Group Six: Loti Amechi, Aleah Dempsey, Renee Jones, Regina Rubalcava, and Cristina Velaz
In 2000, the United States passed Plan Colombia which sought to issue Colombia over ten billion dollars in foreign aid over a fifteen-year time period in an effort to end the war on drugs (Beitel and Rosen, 2017). The majority of this aid went towards helping the military and police to enhance security and end the conflict between the state forces and the Revolutionary Armed Forces of Colombia (FARC). This aid also intended to reduce drug production as part of the United States counter narcotics policy and counterinsurgency policy (Hylton, 2010). A portion of the aid also aimed to bring stability to Colombia by prioritizing further development, human rights, and democratization efforts. Ultimately, the only benefits Colombia acquired from this assistance were how its economy improved and there was institutional reform (Ramirez Montanez, 2017).
For the most part, conditions worsened under Plan Colombia as the human rights violations continued, coca production continued to increase (despite having smaller plots), and domestic violence became a serious issue (Ramirez Montanez, 2017). Women were impacted by the enforcement of Plan Colombia since they were victims of sexual and domestic violence at higher rates (Jolin, 2016). Many women were also negatively impacted by the coca eradication because they did not have enough security where they lived and had fewer economic opportunities. Therefore, they were in a situation where there was no choice other than to rely on coca to have economic security (Ungerman and Brohy, 2011). Ultimately, the violence ended with a peace agreement in 2016 with the FARC, but drug production remains to be an issue (Beitel and Rosen, 2017).

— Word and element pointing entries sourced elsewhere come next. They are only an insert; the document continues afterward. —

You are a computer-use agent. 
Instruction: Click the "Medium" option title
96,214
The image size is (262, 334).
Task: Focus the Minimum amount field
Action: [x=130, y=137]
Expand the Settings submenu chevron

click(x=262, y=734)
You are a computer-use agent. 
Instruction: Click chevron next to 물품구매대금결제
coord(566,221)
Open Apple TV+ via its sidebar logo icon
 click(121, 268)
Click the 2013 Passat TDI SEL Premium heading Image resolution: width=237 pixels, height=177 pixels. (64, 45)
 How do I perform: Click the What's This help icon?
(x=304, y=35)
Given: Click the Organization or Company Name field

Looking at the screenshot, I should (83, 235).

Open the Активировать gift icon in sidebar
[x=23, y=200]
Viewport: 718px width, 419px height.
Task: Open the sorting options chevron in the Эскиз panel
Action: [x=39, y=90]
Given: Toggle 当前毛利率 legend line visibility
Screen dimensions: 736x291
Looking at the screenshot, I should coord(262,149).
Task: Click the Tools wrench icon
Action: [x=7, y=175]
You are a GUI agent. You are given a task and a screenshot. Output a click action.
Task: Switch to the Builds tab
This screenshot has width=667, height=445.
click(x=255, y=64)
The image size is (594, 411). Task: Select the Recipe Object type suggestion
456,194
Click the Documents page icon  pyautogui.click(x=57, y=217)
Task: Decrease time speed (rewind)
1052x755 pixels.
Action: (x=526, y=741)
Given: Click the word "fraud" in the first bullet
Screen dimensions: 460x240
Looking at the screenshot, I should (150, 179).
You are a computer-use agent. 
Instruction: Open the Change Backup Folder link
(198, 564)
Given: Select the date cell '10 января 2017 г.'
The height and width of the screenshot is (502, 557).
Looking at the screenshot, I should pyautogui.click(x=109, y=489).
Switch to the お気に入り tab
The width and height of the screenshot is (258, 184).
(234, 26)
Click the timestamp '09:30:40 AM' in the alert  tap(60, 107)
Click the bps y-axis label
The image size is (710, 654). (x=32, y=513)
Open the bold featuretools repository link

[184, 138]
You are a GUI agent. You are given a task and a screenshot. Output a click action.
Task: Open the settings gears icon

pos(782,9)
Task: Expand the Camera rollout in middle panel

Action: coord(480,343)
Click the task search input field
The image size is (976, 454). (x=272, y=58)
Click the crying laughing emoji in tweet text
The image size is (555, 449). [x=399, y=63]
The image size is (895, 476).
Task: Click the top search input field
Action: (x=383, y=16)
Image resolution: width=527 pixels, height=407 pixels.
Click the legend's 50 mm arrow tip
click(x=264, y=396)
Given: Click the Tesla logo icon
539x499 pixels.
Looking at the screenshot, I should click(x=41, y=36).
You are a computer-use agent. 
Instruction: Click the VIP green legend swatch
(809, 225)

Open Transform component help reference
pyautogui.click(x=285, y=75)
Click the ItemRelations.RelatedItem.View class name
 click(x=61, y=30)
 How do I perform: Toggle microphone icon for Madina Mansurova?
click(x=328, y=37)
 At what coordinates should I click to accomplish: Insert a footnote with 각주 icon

What are the different experiences of men, women,
boys, girls, and sexual and gender minorities? How does intersectionality play into these experiences?
Colombia is a country with rich history and great economic diversity. There are mixtures of European, African, Native American, and Spanish heritages within the indigenous peoples. The cultural dynamics have a direct impact on the roles of individuals and families in the communal dynamic. With regards to Plan Colombia, all communities and intersections of individuals were impacted by the violence (Katrina 2002). From the scope of Colombia’s culture and looking at the perspective of Plan Colombia, it is very important to put into consideration the different experiences that would exist between men, women, young children, and sexual and gender minorities within Colombia.
Like many other Latin American countries rooted in heritage, Colombia has a unique traditional dynamic. In light of a time of increased violence (like the violence that ensued during Plan Colombia), “men continue to be the principal actors of war” (Meertens and Stoller 133). Colombian men have to take on the role of protector in times of increased violence and conflict. That means playing an active role as soldiers or armed militia. It is important to note that Colombia has made great efforts to implement policies that allow for increased gender equality. When analyzing the roles of men in the household structure, men are viewed as the primary income earners. They are expected to possess certain authoritarian attitudes as fathers (Giunta, Tirado, Márquez, 2011). It is not uncommon for Colombian men to feel shameful if their wife earns more money than them (Cultural Atlas). Under Colombian cultural standards, “men are expected to be masculine, self-reliant and dominant” (Cultural Atlas). The term for these collective ideal qualities is ‘machismo’. This expectation directly dictates the role they are expected to take on when violence/war breaks out.
Women play a huge role in protecting the community and its identity. The ideal image and role of women in Colombia has deep roots in Roman Catholicism (Cultural Atlas). In the family structure, women are viewed widely as the caretakers. They play a monumental role in the community as they are seen as those who preserve the identity of the indigenous communities. They are “important producers and reproducers of family life” and play an integral role in “transmitting cultural values” (Katrina 2002). Looking within the framework of conflict (particularly in light of the violence that transpired during Plan Colombia), the responsibilities put on women perpetuate how they are treated in times of conflict. In times of armed conflict, rather than becoming actors, they become “specific military objects,” (Meertens and Stoller, 2001) especially for the enemy. Unfortunately, women are subject to torture, rape, and other forms of brutality as it is a tactic used by the enemy as it plays a “symbolic role in ‘destroying the seed’ of the hated enemy” (Meertens and Stoller 133). Women happen to be the specific targets during times of violence and war because of the dynamic that already exists on the communal level. It gets recycled in times of conflict but in the wrong way. That is to say, because women are considered the protectors of the cultural identity, killing them off or harming them, or desecrating their worth, symbiotically tarnishes the “identity and honor of the enemy community” (Meertens and Stoller 133).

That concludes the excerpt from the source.